E no limite, ainda que haja negociação, o empregador descumprir as normas negociadas e a lei, deixar de repassar, por exemplo, o benefício emergencial de preservação de emprego e renda, deixar de pagar as verbas rescisórias, qualquer coisa do tipo. É necessário reparar essas violações e, geralmente, para fazer isso é uma ação judicial, podendo ser individual ou coletiva.

Mas o que o advogado trabalhista tem visto é uma “chantagem ou o trabalhador assina e concorda com a redução da jornada ou é dispensado” aí se vê que não tem negociação efetiva.

Saída

Segundo o diretor-técnico do Fausto Augusto Junior, a prioridade da tramitação das MPs 927 e 936 no Congresso Nacional deve ser a inclusão da participação do movimento sindical nas negociações nas medidas.
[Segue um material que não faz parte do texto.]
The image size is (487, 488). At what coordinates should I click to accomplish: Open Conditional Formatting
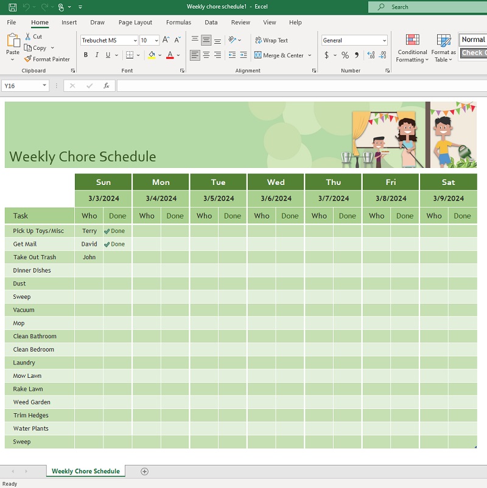pos(412,48)
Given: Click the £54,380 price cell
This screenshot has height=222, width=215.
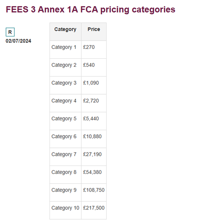Looking at the screenshot, I should [94, 175].
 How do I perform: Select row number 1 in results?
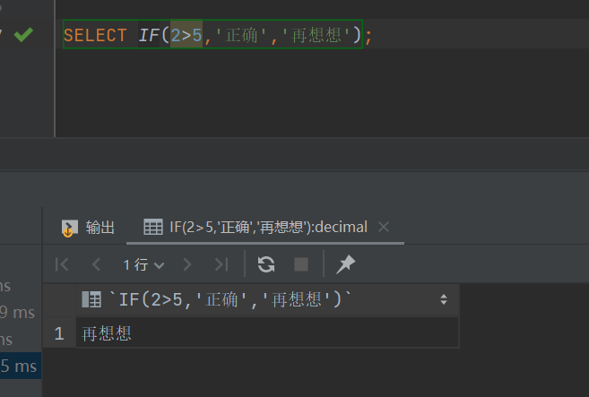pyautogui.click(x=59, y=333)
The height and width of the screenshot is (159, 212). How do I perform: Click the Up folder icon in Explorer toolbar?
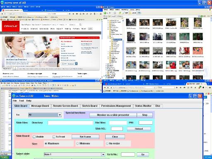coord(120,13)
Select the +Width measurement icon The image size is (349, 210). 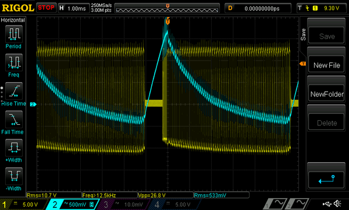(14, 148)
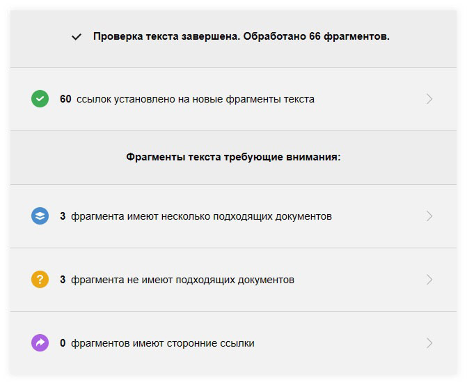Click the green checkmark circle icon

(x=40, y=99)
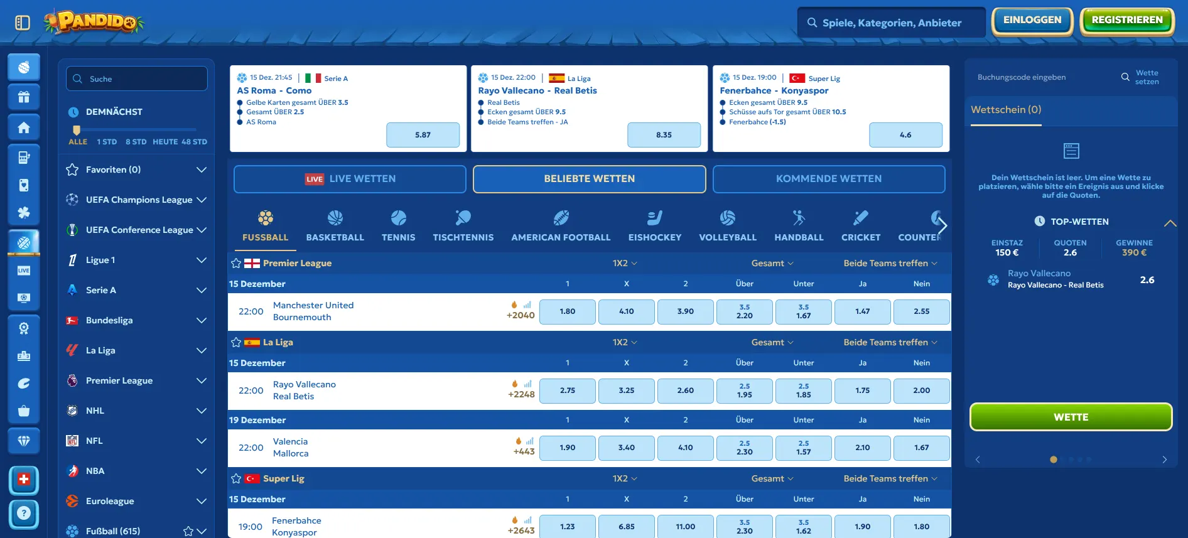Switch to the LIVE WETTEN tab

[350, 179]
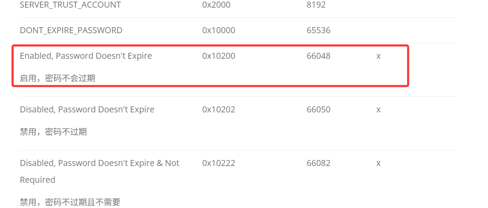Select the 0x2000 hexadecimal value

[x=216, y=5]
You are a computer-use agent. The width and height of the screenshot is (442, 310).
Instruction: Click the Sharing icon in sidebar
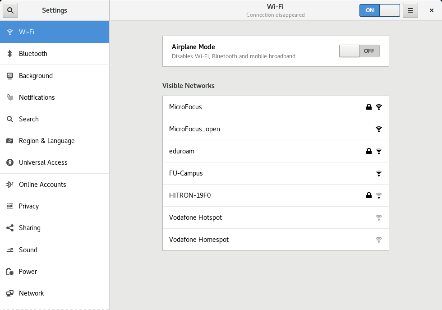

“Quando você coloca um sujeito, um individuo que a única coisa que ele tem é a força de trabalho e emprego pra negociar com a empresa, no limite sempre tem a prerrogativa de mandar ele embora, isso fragiliza muito a relação. Então eu acho que a principal mudança que se pleiteia é que você derrube a negociação individual e que a negociação passe a ser coletiva. Porque a negociação tem mais capacidade e mais autonomia, inclusive, e proteção para esses trabalhadores”, destaca.

Para o especialista está em jogo um embate entre as visões de relações de trabalho. Se a empresa poderá fazer o que quer ou um teremos um modelo de relação de trabalho que tenha negociação coletiva como princípio.